Data for locating words and elements:
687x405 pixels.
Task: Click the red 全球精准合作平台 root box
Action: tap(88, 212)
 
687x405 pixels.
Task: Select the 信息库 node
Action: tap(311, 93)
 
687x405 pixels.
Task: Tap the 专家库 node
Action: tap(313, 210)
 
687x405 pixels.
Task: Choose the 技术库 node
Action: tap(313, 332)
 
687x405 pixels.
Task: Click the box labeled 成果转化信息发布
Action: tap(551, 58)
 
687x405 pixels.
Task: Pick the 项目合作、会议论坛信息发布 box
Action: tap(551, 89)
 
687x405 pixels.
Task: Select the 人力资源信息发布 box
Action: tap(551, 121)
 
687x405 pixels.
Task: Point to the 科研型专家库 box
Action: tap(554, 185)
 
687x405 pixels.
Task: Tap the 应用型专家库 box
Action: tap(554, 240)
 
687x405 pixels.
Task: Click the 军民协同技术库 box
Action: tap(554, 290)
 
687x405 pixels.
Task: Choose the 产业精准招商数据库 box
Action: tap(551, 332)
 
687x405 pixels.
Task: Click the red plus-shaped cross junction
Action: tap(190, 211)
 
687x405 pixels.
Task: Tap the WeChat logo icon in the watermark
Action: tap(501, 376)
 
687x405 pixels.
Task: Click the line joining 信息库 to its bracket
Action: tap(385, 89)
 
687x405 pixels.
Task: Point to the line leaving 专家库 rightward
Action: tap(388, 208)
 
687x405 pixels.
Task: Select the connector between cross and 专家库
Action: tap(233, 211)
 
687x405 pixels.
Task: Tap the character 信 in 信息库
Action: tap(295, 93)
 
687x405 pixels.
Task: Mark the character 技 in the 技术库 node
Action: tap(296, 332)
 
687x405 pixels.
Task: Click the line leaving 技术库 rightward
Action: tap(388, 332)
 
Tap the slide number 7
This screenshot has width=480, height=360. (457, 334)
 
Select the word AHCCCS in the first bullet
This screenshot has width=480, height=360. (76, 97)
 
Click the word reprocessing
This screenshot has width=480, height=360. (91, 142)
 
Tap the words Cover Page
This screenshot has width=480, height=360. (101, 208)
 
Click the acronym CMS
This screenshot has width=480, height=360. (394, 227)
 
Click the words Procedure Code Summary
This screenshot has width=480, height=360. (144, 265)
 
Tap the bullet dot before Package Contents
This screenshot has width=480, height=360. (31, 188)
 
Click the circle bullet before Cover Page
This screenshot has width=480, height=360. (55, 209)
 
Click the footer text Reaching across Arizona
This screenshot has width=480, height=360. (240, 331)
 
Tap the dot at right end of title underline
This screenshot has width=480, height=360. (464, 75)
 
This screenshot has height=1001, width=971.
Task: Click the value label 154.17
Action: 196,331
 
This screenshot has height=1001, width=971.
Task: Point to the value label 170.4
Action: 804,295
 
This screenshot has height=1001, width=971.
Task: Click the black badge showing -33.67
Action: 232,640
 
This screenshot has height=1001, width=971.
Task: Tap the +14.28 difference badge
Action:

__AIM__.
Quote every one of the records above word for word, with nothing left out or changed.

__EXERCISE RESPONSE__.
687x405 pixels.
Task: Click the red 全球精准合作平台 root box
Action: tap(88, 212)
 
687x405 pixels.
Task: Select the 信息库 node
Action: tap(311, 93)
 
687x405 pixels.
Task: Tap the 专家库 node
Action: tap(313, 210)
 
687x405 pixels.
Task: Choose the 技术库 node
Action: tap(313, 332)
 
687x405 pixels.
Task: Click the box labeled 成果转化信息发布
Action: tap(551, 58)
 
687x405 pixels.
Task: Pick the 项目合作、会议论坛信息发布 box
Action: tap(551, 89)
 
687x405 pixels.
Task: Select the 人力资源信息发布 box
Action: tap(551, 121)
 
687x405 pixels.
Task: Point to the 科研型专家库 box
Action: tap(554, 185)
 
687x405 pixels.
Task: Tap the 应用型专家库 box
Action: tap(554, 240)
 
687x405 pixels.
Task: Click the 军民协同技术库 box
Action: tap(554, 290)
 
687x405 pixels.
Task: Choose the 产业精准招商数据库 box
Action: tap(551, 332)
 
687x405 pixels.
Task: Click the red plus-shaped cross junction
Action: tap(190, 211)
 
687x405 pixels.
Task: Tap the WeChat logo icon in the watermark
Action: tap(501, 376)
 
687x405 pixels.
Task: Click the line joining 信息库 to its bracket
Action: tap(385, 89)
 
687x405 pixels.
Task: Point to the line leaving 专家库 rightward
Action: tap(388, 208)
 
687x405 pixels.
Task: Select the connector between cross and 专家库
Action: tap(233, 211)
 
687x405 pixels.
Task: Tap the character 信 in 信息库
Action: tap(295, 93)
 
687x405 pixels.
Task: Mark the character 技 in the 技术库 node
Action: tap(296, 332)
 
687x405 pixels.
Task: Click the line leaving 技术库 rightward
Action: tap(388, 332)
 
Tap the slide number 7
This screenshot has width=480, height=360. (457, 334)
 
Select the word AHCCCS in the first bullet
This screenshot has width=480, height=360. (76, 97)
 
Click the word reprocessing
This screenshot has width=480, height=360. (91, 142)
 
Tap the words Cover Page
This screenshot has width=480, height=360. (101, 208)
 
Click the acronym CMS
This screenshot has width=480, height=360. (394, 227)
 
Click the words Procedure Code Summary
This screenshot has width=480, height=360. (144, 265)
 
Tap the bullet dot before Package Contents
This screenshot has width=480, height=360. (31, 188)
 
Click the circle bullet before Cover Page
This screenshot has width=480, height=360. (55, 209)
 
Click the footer text Reaching across Arizona
This screenshot has width=480, height=360. (240, 331)
 
Tap the dot at right end of title underline
This screenshot has width=480, height=360. (464, 75)
 
This screenshot has height=1001, width=971.
Task: Click the value label 154.17
Action: 196,331
 
This screenshot has height=1001, width=971.
Task: Point to the value label 170.4
Action: 804,295
 
This screenshot has height=1001, width=971.
Task: Click the black badge showing -33.67
Action: 232,640
 
This screenshot has height=1001, width=971.
Task: Tap the +14.28 difference badge
Action:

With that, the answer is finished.